## Problem statement
Print the whole listing exactly.

## Data to examine
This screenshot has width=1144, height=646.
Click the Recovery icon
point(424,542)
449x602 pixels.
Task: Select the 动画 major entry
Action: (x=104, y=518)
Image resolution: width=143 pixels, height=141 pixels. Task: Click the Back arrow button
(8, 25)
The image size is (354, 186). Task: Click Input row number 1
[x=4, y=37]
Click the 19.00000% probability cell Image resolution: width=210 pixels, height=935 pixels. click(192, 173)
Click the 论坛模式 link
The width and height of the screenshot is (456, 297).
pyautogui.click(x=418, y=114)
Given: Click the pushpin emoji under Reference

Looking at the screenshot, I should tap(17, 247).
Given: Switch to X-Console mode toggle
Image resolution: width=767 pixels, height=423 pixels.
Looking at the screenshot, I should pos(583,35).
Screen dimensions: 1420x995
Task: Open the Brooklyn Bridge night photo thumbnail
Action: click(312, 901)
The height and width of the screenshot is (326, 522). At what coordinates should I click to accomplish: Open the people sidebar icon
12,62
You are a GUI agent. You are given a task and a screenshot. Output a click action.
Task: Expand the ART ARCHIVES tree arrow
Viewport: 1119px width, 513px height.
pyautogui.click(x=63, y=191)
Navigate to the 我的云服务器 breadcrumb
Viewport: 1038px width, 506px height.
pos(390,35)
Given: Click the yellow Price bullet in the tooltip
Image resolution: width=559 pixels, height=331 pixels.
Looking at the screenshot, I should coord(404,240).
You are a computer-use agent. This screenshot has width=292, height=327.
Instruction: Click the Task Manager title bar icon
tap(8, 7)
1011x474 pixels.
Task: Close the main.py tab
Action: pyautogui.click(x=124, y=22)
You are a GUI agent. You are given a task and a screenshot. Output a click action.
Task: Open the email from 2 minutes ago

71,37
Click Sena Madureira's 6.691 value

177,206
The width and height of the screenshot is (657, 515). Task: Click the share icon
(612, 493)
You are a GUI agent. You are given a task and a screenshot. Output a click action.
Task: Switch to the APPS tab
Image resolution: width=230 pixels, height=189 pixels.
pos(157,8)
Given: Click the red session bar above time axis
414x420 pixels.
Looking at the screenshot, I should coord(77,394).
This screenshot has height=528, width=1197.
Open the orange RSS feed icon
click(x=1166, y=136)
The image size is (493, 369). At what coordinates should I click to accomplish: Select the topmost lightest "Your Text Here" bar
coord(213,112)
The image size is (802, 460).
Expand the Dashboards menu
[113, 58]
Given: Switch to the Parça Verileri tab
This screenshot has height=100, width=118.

## Output for this exercise
This screenshot has width=1144, height=646.
Click the Recovery icon
point(424,542)
449x602 pixels.
Task: Select the 动画 major entry
Action: (x=104, y=518)
Image resolution: width=143 pixels, height=141 pixels. Task: Click the Back arrow button
(8, 25)
The image size is (354, 186). Task: Click Input row number 1
[x=4, y=37]
Click the 19.00000% probability cell Image resolution: width=210 pixels, height=935 pixels. click(192, 173)
Click the 论坛模式 link
The width and height of the screenshot is (456, 297).
pyautogui.click(x=418, y=114)
Given: Click the pushpin emoji under Reference

Looking at the screenshot, I should tap(17, 247).
Given: Switch to X-Console mode toggle
Image resolution: width=767 pixels, height=423 pixels.
Looking at the screenshot, I should pos(583,35).
Screen dimensions: 1420x995
Task: Open the Brooklyn Bridge night photo thumbnail
Action: click(312, 901)
The height and width of the screenshot is (326, 522). At what coordinates should I click to accomplish: Open the people sidebar icon
12,62
You are a GUI agent. You are given a task and a screenshot. Output a click action.
Task: Expand the ART ARCHIVES tree arrow
Viewport: 1119px width, 513px height.
pyautogui.click(x=63, y=191)
Navigate to the 我的云服务器 breadcrumb
Viewport: 1038px width, 506px height.
pos(390,35)
Given: Click the yellow Price bullet in the tooltip
Image resolution: width=559 pixels, height=331 pixels.
Looking at the screenshot, I should coord(404,240).
You are a computer-use agent. This screenshot has width=292, height=327.
Instruction: Click the Task Manager title bar icon
tap(8, 7)
1011x474 pixels.
Task: Close the main.py tab
Action: pyautogui.click(x=124, y=22)
You are a GUI agent. You are given a task and a screenshot. Output a click action.
Task: Open the email from 2 minutes ago

71,37
Click Sena Madureira's 6.691 value

177,206
The width and height of the screenshot is (657, 515). Task: Click the share icon
(612, 493)
You are a GUI agent. You are given a task and a screenshot. Output a click action.
Task: Switch to the APPS tab
Image resolution: width=230 pixels, height=189 pixels.
pos(157,8)
Given: Click the red session bar above time axis
414x420 pixels.
Looking at the screenshot, I should coord(77,394).
This screenshot has height=528, width=1197.
Open the orange RSS feed icon
click(x=1166, y=136)
The image size is (493, 369). At what coordinates should I click to accomplish: Select the topmost lightest "Your Text Here" bar
coord(213,112)
The image size is (802, 460).
Expand the Dashboards menu
[113, 58]
Given: Switch to the Parça Verileri tab
This screenshot has height=100, width=118.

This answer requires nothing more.